London's Tate Modern is poised to host a major new exhibition on Yayoi Kusama, including a series of her world famous infinity rooms, from 14 June 2021.
Yayoi Kusama’s infinity mirror rooms are world famous. Art lovers are obsessed with them just as the whole Instagram influencers club is. Her installations are beautifully trippy. And we are about to get more, as the Tate Modern hosts Yayoi Kusama: Infinity Mirror Rooms from 14 June this year.
This year-long, focused exhibition showcases these much-loved works by one of the most celebrated artists working today. It is a rare chance to experience two major installations alongside fascinating early documentation of Kusama’s experimental performances and events, as well as a brand-new sculptural work that continues the theme of endless replication. We’re getting it all with this one.
The exhibition features Infinity Mirrored Room – Filled with the Brilliance of Life, one of Kusama’s largest installations to date and originally created for her 2012 retrospective at Tate Modern.
In this immersive work, mirrored walls and a shallow pool of water endlessly multiply a constellation of tiny, suspended lights to create a feeling of infinite space. This is shown alongside Chandelier of Grief, another whole-room installation in which the viewer disappears into a seemingly boundless universe of rotating chandeliers.

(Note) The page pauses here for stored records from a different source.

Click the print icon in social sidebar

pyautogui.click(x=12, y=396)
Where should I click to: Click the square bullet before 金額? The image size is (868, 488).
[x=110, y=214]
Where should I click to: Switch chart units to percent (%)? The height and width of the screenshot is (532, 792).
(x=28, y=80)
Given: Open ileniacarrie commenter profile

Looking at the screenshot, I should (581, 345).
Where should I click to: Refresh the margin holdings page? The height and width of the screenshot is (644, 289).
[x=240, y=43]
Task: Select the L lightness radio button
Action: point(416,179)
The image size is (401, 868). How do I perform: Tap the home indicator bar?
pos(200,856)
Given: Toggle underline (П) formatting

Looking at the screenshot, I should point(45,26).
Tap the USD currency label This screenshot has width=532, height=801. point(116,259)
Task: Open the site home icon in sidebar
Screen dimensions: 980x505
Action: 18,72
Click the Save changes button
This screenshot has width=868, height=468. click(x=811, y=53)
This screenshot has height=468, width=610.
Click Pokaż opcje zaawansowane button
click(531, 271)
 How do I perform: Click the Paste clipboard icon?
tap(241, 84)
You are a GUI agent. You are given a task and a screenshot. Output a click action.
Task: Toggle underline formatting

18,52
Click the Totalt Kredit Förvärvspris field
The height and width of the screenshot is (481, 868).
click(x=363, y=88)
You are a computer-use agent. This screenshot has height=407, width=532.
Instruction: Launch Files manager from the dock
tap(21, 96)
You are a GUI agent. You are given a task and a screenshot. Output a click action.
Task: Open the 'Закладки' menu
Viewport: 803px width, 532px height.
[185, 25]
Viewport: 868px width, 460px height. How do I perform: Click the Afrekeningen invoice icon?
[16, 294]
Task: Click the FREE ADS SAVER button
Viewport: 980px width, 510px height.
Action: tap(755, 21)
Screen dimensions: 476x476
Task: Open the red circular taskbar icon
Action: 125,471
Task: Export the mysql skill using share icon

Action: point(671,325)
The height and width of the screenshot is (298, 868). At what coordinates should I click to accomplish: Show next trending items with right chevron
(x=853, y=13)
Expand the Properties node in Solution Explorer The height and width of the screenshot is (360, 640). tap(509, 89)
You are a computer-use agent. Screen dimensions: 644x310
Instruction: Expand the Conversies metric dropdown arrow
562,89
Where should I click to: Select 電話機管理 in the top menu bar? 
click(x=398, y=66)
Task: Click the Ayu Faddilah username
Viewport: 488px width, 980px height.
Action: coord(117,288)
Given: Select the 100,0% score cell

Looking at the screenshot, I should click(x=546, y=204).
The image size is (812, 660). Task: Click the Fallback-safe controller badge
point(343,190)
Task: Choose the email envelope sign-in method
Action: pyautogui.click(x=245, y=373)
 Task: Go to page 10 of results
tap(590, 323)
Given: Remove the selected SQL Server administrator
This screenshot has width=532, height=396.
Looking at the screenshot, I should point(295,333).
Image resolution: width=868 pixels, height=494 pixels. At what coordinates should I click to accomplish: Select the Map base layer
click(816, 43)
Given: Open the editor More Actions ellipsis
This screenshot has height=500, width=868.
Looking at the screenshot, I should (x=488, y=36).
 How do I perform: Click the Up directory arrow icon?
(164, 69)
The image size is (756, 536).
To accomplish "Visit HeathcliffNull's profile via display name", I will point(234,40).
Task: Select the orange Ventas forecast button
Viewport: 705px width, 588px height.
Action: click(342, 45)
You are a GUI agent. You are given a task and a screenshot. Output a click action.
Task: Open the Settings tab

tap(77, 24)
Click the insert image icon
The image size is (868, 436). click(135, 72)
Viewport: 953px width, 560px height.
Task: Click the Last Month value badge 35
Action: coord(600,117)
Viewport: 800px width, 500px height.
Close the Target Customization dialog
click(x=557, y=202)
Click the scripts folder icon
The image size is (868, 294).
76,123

Visitors will also be able to experience The Universe as Seen from the Stairway to Heaven 2021, Kusama’s brand new ‘peep in’ sculpture, which has been created especially for this exhibition.
Deploying both mirrors and the colourful ‘dot’ motif, it recalls the iconic early work Kusama’s Peep Show or Endless Love Show 1966. The work demonstrates Kusama’s life-long obsession with concept of infinite repetition, exploiting the formal properties of mirrors to create the illusion of limitless space.
An accompanying display of film and photography – some on show for the very first time – provides historical context for the global phenomenon that Kusama’s mirror rooms have become today. This goes far beyond the small installations we have seen across London in the past. It’s time to celebrate Yayoi Kusama in all her infinite glory.